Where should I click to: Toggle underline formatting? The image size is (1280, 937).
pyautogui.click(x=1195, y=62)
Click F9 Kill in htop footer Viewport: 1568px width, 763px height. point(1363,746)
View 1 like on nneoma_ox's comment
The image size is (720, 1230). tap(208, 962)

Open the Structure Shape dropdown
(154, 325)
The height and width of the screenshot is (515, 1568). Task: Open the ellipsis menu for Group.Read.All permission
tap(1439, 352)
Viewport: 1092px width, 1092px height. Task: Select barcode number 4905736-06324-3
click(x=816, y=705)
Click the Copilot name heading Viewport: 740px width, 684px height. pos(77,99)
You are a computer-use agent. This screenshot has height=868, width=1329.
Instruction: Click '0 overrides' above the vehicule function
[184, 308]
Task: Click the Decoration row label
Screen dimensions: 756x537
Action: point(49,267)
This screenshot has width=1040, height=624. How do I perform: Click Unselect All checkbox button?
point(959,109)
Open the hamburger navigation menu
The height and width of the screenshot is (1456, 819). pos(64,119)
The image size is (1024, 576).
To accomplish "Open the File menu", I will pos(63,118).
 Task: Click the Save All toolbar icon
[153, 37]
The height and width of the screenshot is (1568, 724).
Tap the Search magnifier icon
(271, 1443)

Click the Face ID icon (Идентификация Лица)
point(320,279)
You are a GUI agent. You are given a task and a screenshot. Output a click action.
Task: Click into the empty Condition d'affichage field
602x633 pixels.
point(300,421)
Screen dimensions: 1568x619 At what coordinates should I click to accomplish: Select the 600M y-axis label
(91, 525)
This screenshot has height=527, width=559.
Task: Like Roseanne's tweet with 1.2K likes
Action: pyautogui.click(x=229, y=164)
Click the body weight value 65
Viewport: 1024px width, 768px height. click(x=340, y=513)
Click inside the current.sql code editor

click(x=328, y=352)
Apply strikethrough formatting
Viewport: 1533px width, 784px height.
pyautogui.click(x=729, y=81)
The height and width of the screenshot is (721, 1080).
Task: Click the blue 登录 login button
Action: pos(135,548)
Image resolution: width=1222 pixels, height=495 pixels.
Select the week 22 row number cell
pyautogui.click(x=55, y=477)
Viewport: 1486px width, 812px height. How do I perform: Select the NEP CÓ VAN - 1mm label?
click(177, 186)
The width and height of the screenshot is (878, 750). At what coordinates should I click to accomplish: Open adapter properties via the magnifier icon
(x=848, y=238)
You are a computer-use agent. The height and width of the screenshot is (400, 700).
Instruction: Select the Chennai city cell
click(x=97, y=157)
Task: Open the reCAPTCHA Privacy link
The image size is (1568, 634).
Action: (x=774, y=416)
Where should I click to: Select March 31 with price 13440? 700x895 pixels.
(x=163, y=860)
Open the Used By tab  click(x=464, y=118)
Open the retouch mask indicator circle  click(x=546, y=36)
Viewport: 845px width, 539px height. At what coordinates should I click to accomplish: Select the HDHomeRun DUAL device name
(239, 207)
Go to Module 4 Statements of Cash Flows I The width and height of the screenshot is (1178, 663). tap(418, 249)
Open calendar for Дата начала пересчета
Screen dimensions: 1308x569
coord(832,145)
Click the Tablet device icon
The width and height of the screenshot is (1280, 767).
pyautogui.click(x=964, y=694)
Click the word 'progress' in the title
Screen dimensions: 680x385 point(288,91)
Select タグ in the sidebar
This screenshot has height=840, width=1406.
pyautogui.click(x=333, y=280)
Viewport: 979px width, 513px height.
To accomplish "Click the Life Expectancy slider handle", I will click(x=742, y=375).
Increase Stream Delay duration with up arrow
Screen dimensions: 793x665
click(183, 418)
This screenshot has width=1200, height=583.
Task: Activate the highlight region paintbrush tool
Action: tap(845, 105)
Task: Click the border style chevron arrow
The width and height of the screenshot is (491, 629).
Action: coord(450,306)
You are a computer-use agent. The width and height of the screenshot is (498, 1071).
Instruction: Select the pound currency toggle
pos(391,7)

- Your instructions -
Retype the material in full, keeping each line exactly as it is.

- Response -
Where should I click to: Toggle underline formatting? The image size is (1280, 937).
pyautogui.click(x=1195, y=62)
Click F9 Kill in htop footer Viewport: 1568px width, 763px height. point(1363,746)
View 1 like on nneoma_ox's comment
The image size is (720, 1230). tap(208, 962)

Open the Structure Shape dropdown
(154, 325)
The height and width of the screenshot is (515, 1568). Task: Open the ellipsis menu for Group.Read.All permission
tap(1439, 352)
Viewport: 1092px width, 1092px height. Task: Select barcode number 4905736-06324-3
click(x=816, y=705)
Click the Copilot name heading Viewport: 740px width, 684px height. pos(77,99)
You are a computer-use agent. This screenshot has height=868, width=1329.
Instruction: Click '0 overrides' above the vehicule function
[184, 308]
Task: Click the Decoration row label
Screen dimensions: 756x537
Action: point(49,267)
This screenshot has width=1040, height=624. How do I perform: Click Unselect All checkbox button?
point(959,109)
Open the hamburger navigation menu
The height and width of the screenshot is (1456, 819). pos(64,119)
The image size is (1024, 576).
To accomplish "Open the File menu", I will pos(63,118).
 Task: Click the Save All toolbar icon
[153, 37]
The height and width of the screenshot is (1568, 724).
Tap the Search magnifier icon
(271, 1443)

Click the Face ID icon (Идентификация Лица)
point(320,279)
You are a GUI agent. You are given a task and a screenshot. Output a click action.
Task: Click into the empty Condition d'affichage field
602x633 pixels.
point(300,421)
Screen dimensions: 1568x619 At what coordinates should I click to accomplish: Select the 600M y-axis label
(91, 525)
This screenshot has height=527, width=559.
Task: Like Roseanne's tweet with 1.2K likes
Action: pyautogui.click(x=229, y=164)
Click the body weight value 65
Viewport: 1024px width, 768px height. click(x=340, y=513)
Click inside the current.sql code editor

click(x=328, y=352)
Apply strikethrough formatting
Viewport: 1533px width, 784px height.
pyautogui.click(x=729, y=81)
The height and width of the screenshot is (721, 1080).
Task: Click the blue 登录 login button
Action: pos(135,548)
Image resolution: width=1222 pixels, height=495 pixels.
Select the week 22 row number cell
pyautogui.click(x=55, y=477)
Viewport: 1486px width, 812px height. How do I perform: Select the NEP CÓ VAN - 1mm label?
click(177, 186)
The width and height of the screenshot is (878, 750). At what coordinates should I click to accomplish: Open adapter properties via the magnifier icon
(x=848, y=238)
You are a computer-use agent. The height and width of the screenshot is (400, 700).
Instruction: Select the Chennai city cell
click(x=97, y=157)
Task: Open the reCAPTCHA Privacy link
The image size is (1568, 634).
Action: (x=774, y=416)
Where should I click to: Select March 31 with price 13440? 700x895 pixels.
(x=163, y=860)
Open the Used By tab  click(x=464, y=118)
Open the retouch mask indicator circle  click(x=546, y=36)
Viewport: 845px width, 539px height. At what coordinates should I click to accomplish: Select the HDHomeRun DUAL device name
(239, 207)
Go to Module 4 Statements of Cash Flows I The width and height of the screenshot is (1178, 663). tap(418, 249)
Open calendar for Дата начала пересчета
Screen dimensions: 1308x569
coord(832,145)
Click the Tablet device icon
The width and height of the screenshot is (1280, 767).
pyautogui.click(x=964, y=694)
Click the word 'progress' in the title
Screen dimensions: 680x385 point(288,91)
Select タグ in the sidebar
This screenshot has height=840, width=1406.
pyautogui.click(x=333, y=280)
Viewport: 979px width, 513px height.
To accomplish "Click the Life Expectancy slider handle", I will click(x=742, y=375).
Increase Stream Delay duration with up arrow
Screen dimensions: 793x665
click(183, 418)
This screenshot has width=1200, height=583.
Task: Activate the highlight region paintbrush tool
Action: tap(845, 105)
Task: Click the border style chevron arrow
The width and height of the screenshot is (491, 629).
Action: coord(450,306)
You are a computer-use agent. The width and height of the screenshot is (498, 1071).
Instruction: Select the pound currency toggle
pos(391,7)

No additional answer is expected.